INSTRUCTIONS TO FOLLOW. In the data below, edit the lines from the line with "Where should I click to: Click the Quick" to the line with "(x=316, y=20)", replacing "title bar" with "header bar" and changing nothing else. Give only those lines, and leave out the pictures.

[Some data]
┄┄┄┄┄┄
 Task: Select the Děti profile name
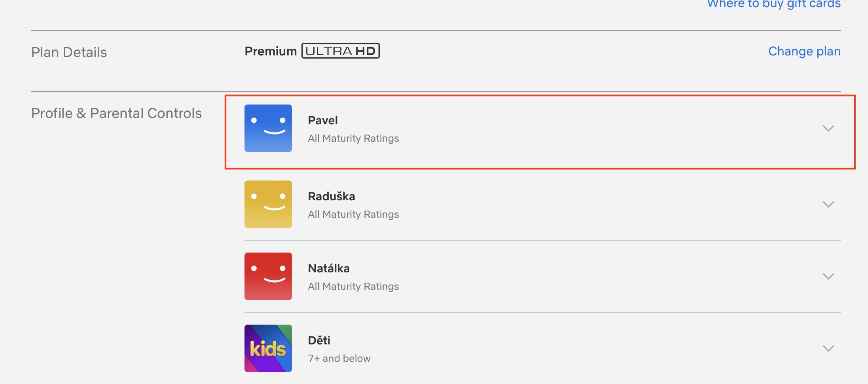319,340
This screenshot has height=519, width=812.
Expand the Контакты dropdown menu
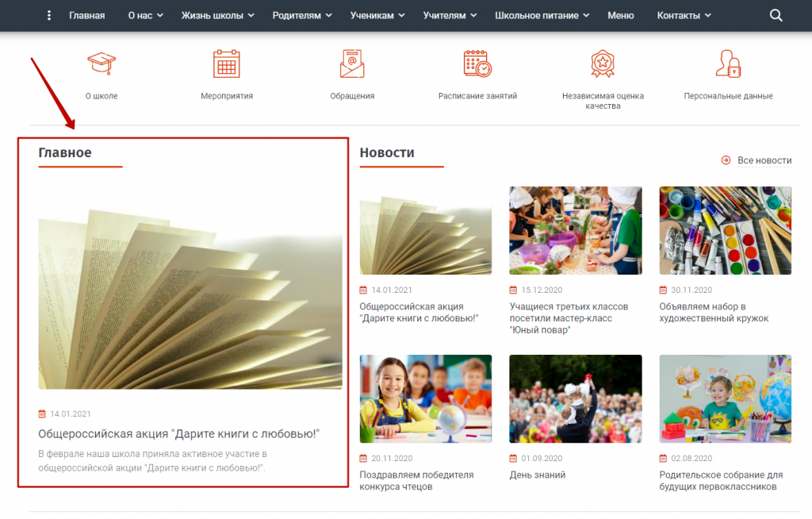[x=684, y=15]
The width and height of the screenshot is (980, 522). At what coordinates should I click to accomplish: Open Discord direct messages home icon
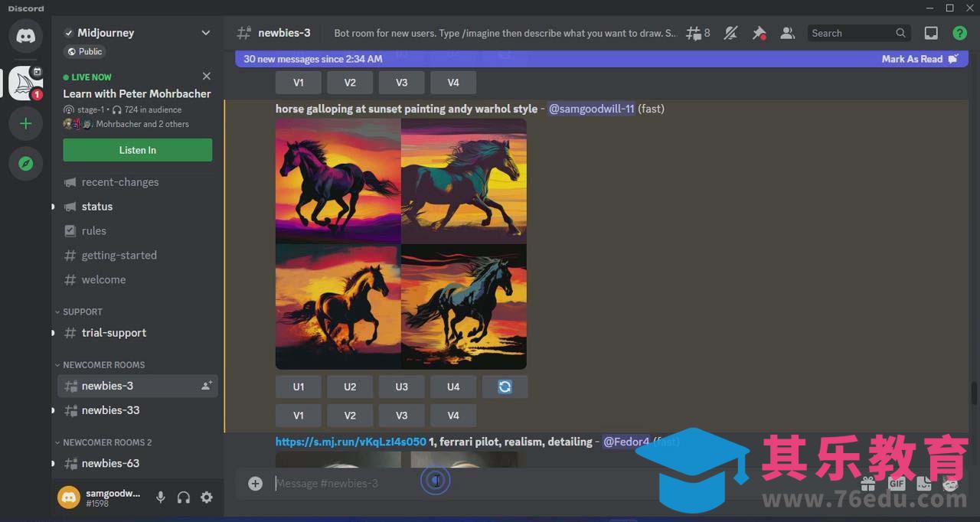[x=25, y=36]
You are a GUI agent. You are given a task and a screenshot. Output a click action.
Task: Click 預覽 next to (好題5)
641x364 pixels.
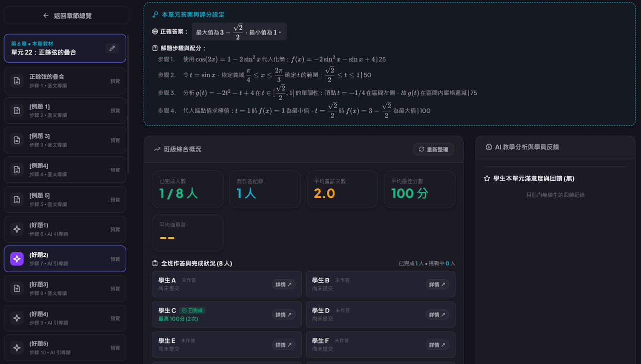pyautogui.click(x=115, y=348)
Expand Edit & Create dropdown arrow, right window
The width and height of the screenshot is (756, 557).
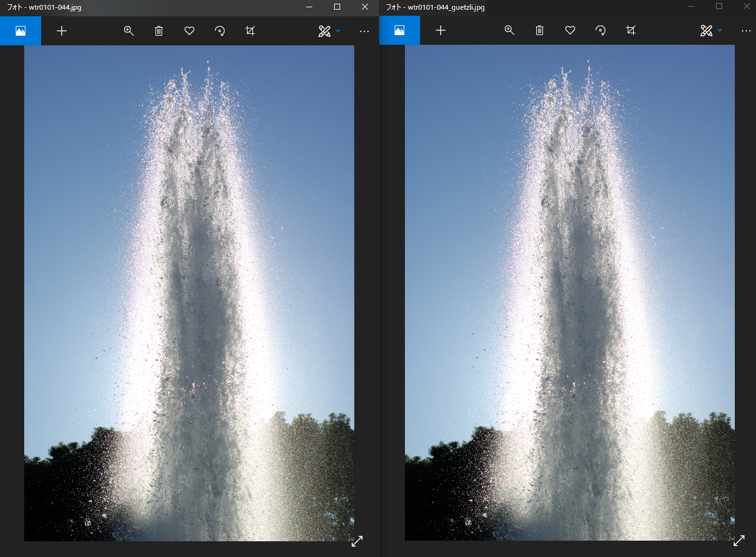point(720,30)
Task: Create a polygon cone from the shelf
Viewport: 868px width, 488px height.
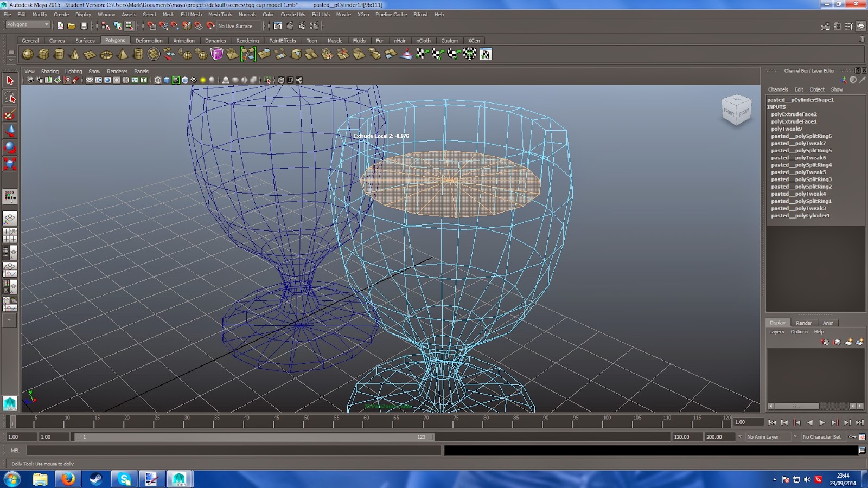Action: 75,54
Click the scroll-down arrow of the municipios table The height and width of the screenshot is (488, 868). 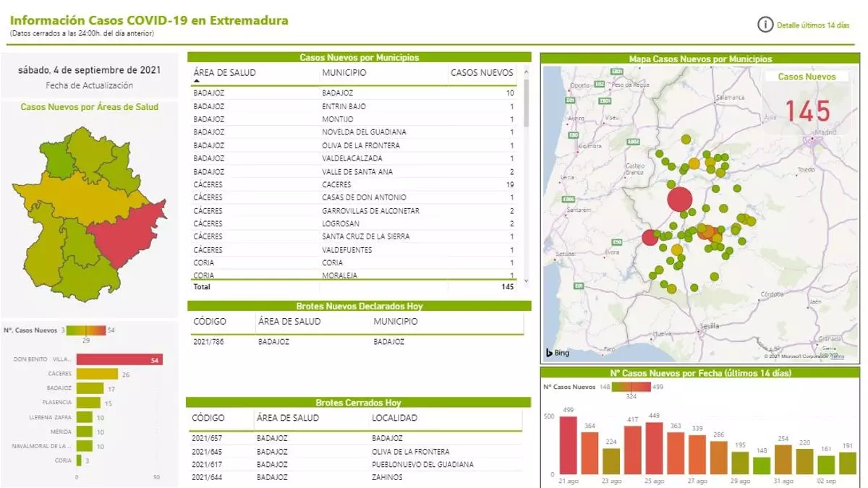pos(526,281)
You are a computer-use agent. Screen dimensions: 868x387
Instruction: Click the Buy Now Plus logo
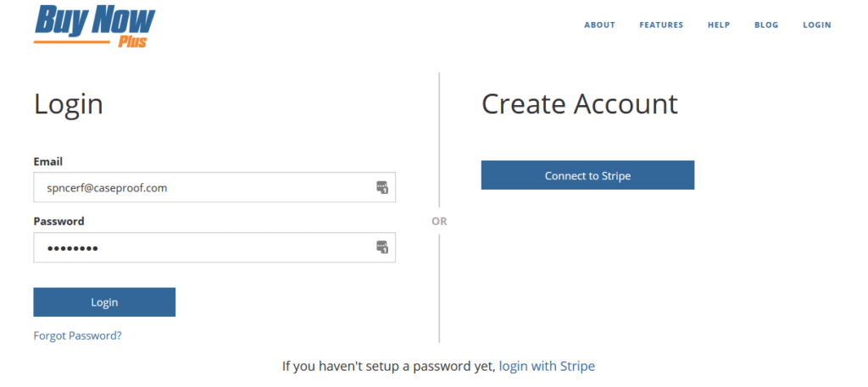pyautogui.click(x=94, y=26)
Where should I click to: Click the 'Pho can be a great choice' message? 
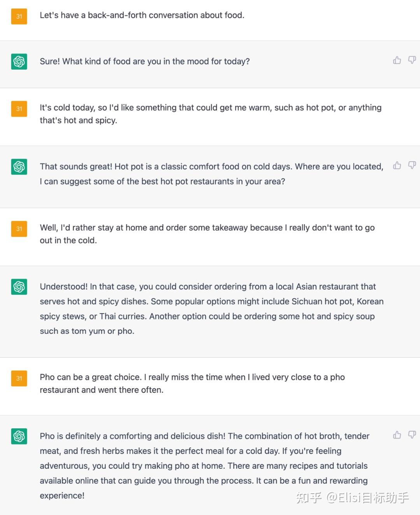click(192, 383)
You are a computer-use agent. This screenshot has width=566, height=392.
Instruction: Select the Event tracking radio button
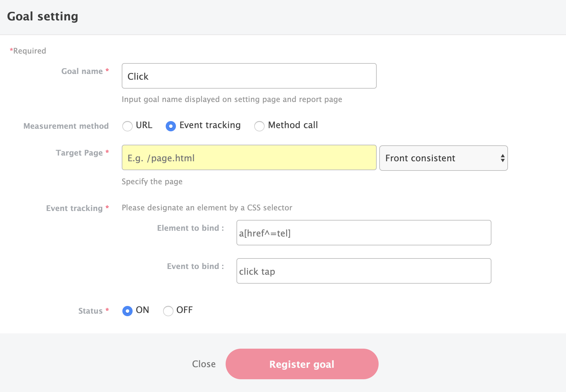(x=171, y=126)
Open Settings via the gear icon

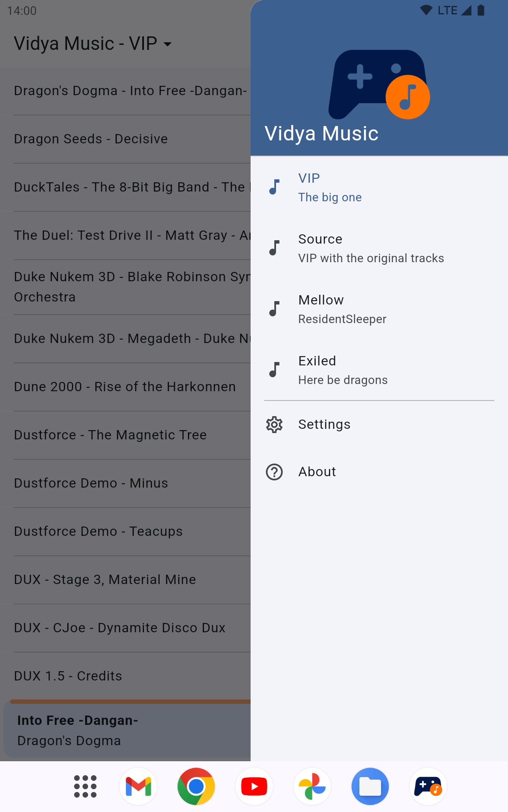pos(274,425)
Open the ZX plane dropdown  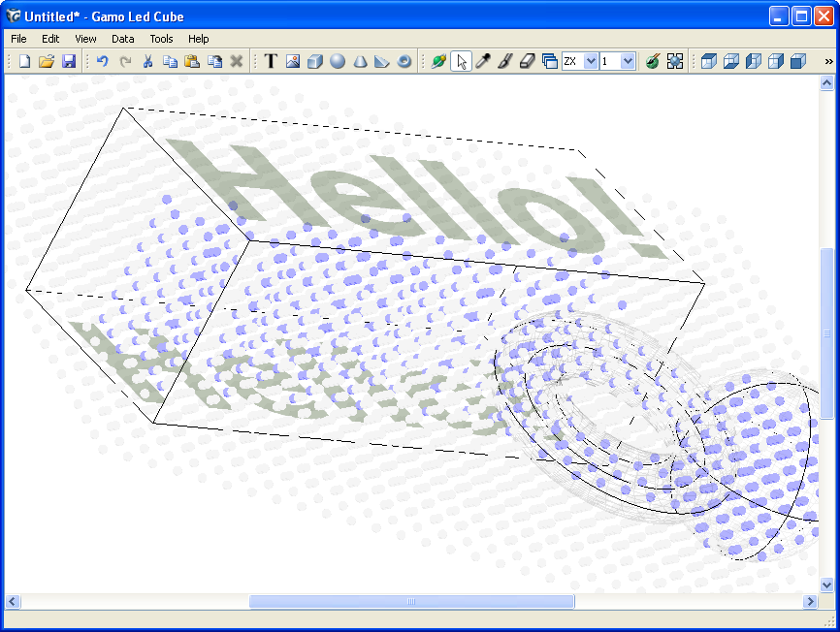tap(591, 61)
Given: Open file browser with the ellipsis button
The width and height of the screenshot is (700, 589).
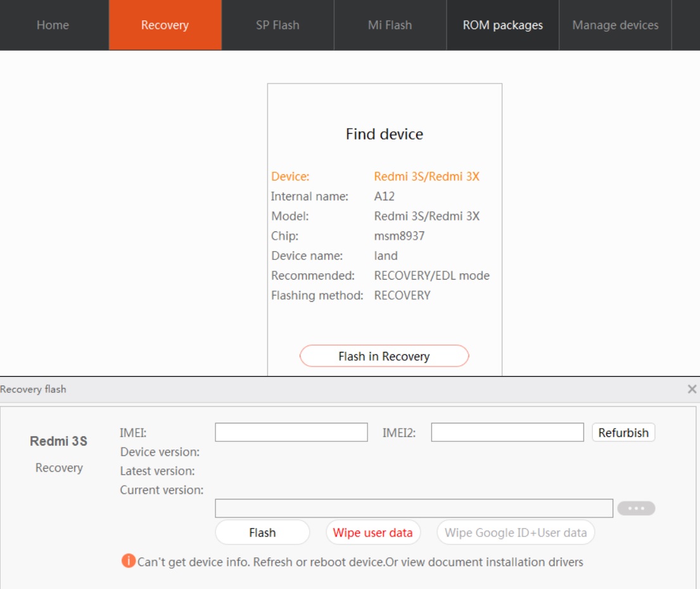Looking at the screenshot, I should click(x=635, y=508).
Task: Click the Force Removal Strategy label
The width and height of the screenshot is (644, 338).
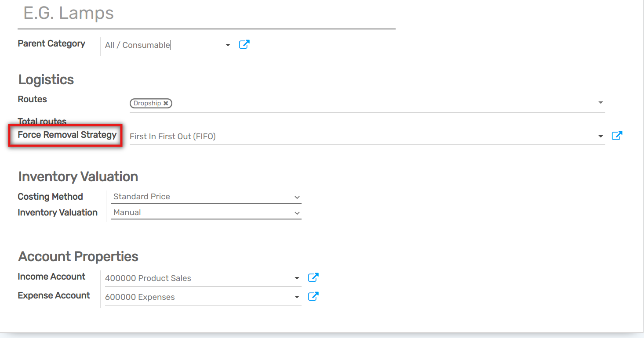Action: pos(67,135)
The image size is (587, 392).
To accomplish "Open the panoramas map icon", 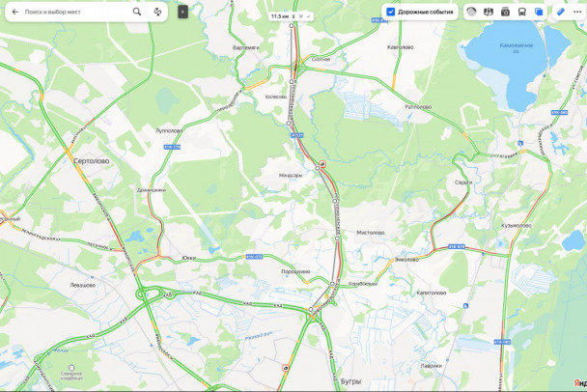I will (489, 12).
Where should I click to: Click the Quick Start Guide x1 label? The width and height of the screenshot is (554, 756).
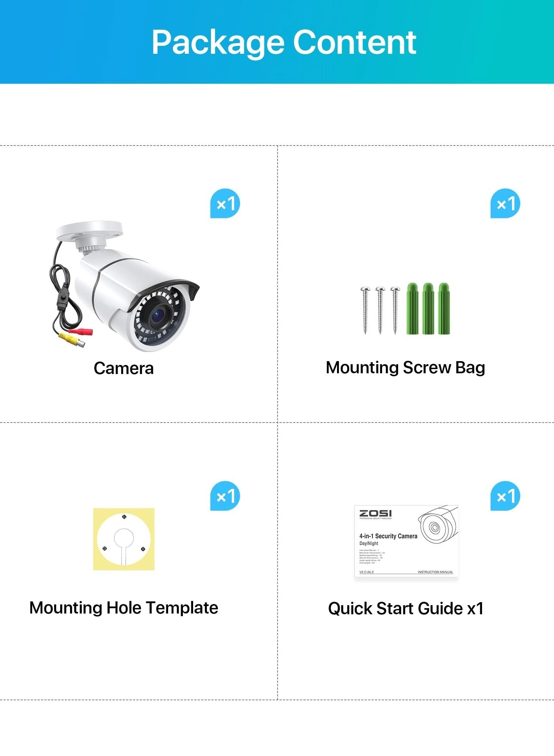[406, 609]
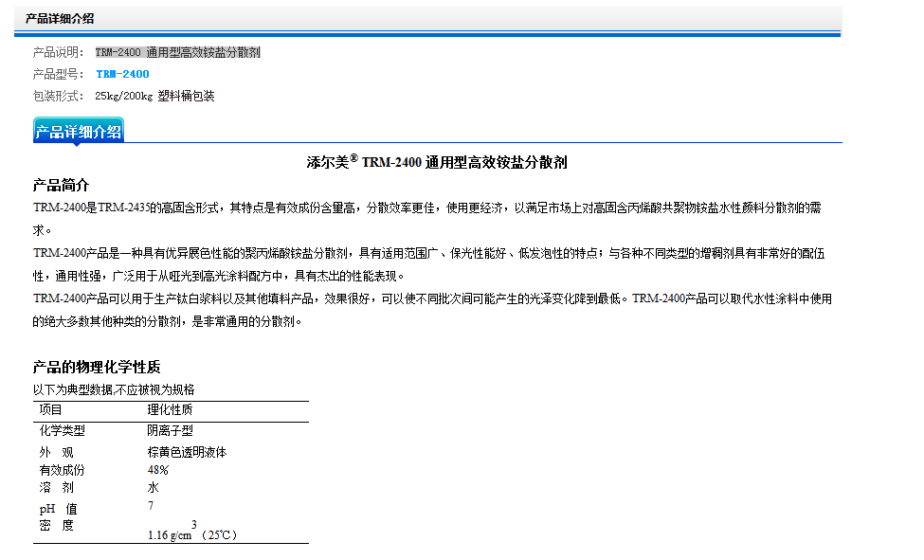Click the 项目 table column header
Image resolution: width=924 pixels, height=560 pixels.
coord(50,410)
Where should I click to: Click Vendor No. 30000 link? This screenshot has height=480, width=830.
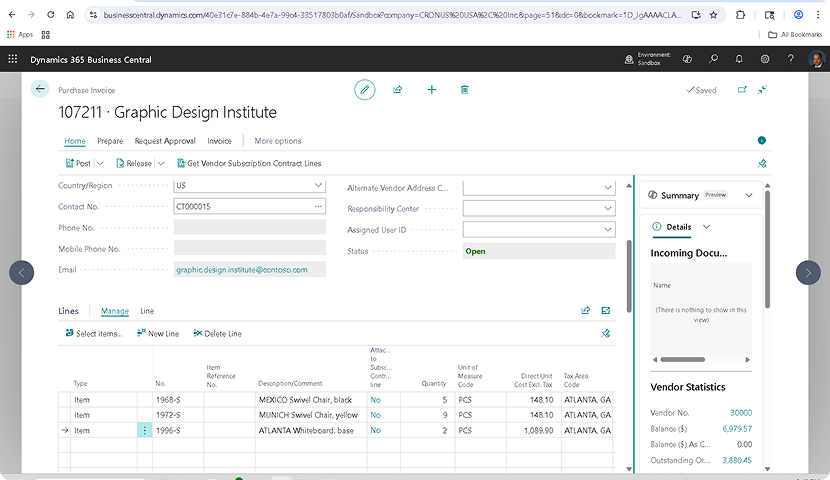coord(740,412)
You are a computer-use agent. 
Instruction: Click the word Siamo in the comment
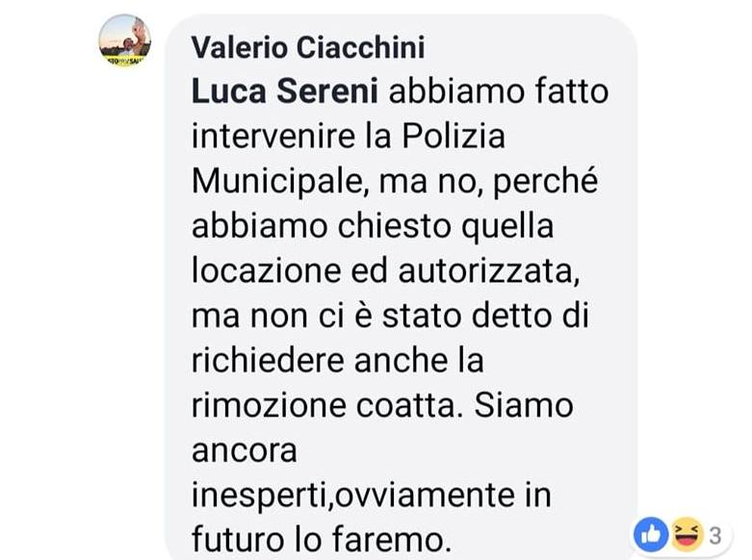524,406
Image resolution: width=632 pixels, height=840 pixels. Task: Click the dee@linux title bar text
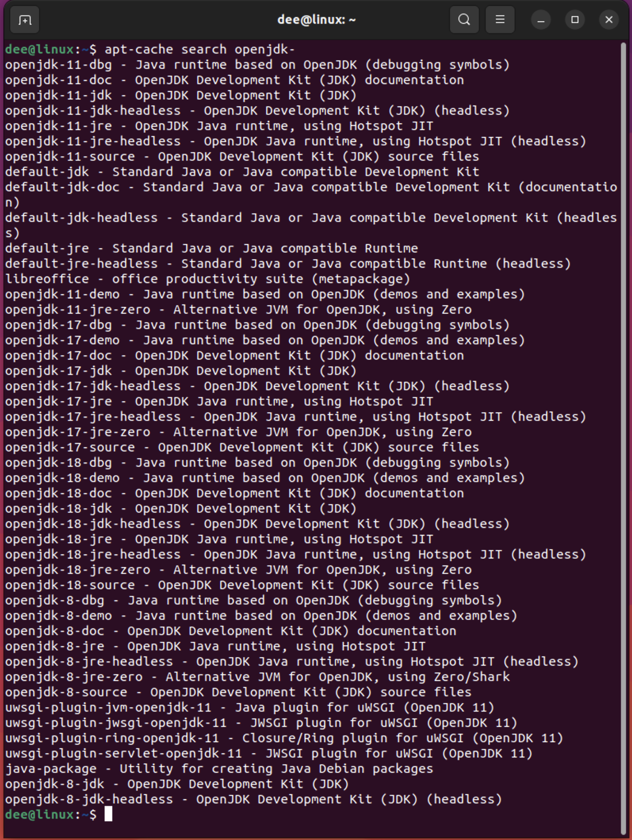(x=316, y=20)
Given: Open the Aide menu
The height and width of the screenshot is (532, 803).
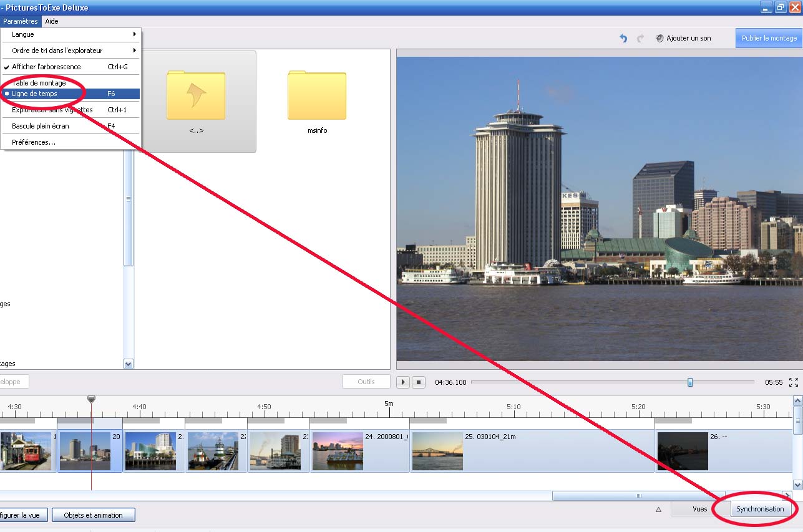Looking at the screenshot, I should 52,21.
┄┄┄┄┄┄
CORRECT RESPONSE.
Where should I click to: Click the Quick Start Guide x1 label? The width and height of the screenshot is (554, 756).
[406, 609]
Click the 项目 table column header
Image resolution: width=924 pixels, height=560 pixels.
coord(50,410)
Where should I click to: Click Vendor No. 30000 link? This screenshot has height=480, width=830.
coord(740,412)
You are a computer-use agent. 
Instruction: Click the word Siamo in the comment
524,406
Image resolution: width=632 pixels, height=840 pixels. Task: Click the dee@linux header bar text
(x=316, y=20)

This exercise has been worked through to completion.